Dopo quell’assurdo episodio, Stefano rimane vittima della burocrazia, sì, di un certo arrogante menefreghismo e di tanta omertà: omertà di cui, però, il primo promotore è la vittima stessa, che rifiuta di denunciare gli aggressori anche quando si trova ormai al sicuro, rifiuta le cure, mantiene un atteggiamento incoerente e si lascia, di fatto, morire.

Bisogna dire che il film, in realtà, non mostra Stefano solo e abbandonato come ci è stato spesso raccontato: sono tante le persone che, nella pellicola, si prendono cura di lui e cercano – inutilmente – di aiutarlo: gli stessi carabinieri, la polizia penitenziaria, gli infermieri, i medici.

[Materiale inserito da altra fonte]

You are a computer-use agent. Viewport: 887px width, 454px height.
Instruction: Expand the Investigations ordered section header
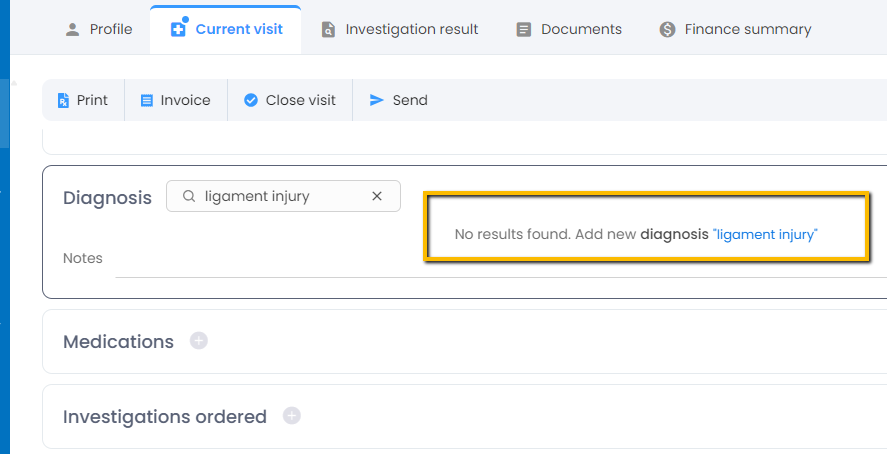pos(164,417)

Quando si leggono gli atti dei processi le cose, in realtà, cambiano un po’: uno dei carabinieri che ha testimoniato è arrivato a denunciare pubblicamente le intimidazioni e gli atteggiamenti persecutori che avrebbe subito da parte dei suoi superiori. Tanto che alla fine viene persino il dubbio che il regista abbia voluto – diplomaticamente – addolcire un po’ la realtà. Ma di certo l’apprezzamento che la pellicola ha ricevuto da parte di Ilaria Cucchi lascia pensare che, nella sostanza, l’opera si sia mantenuta molto fedele alla storia che si proponeva di narrare. E davvero non è poco.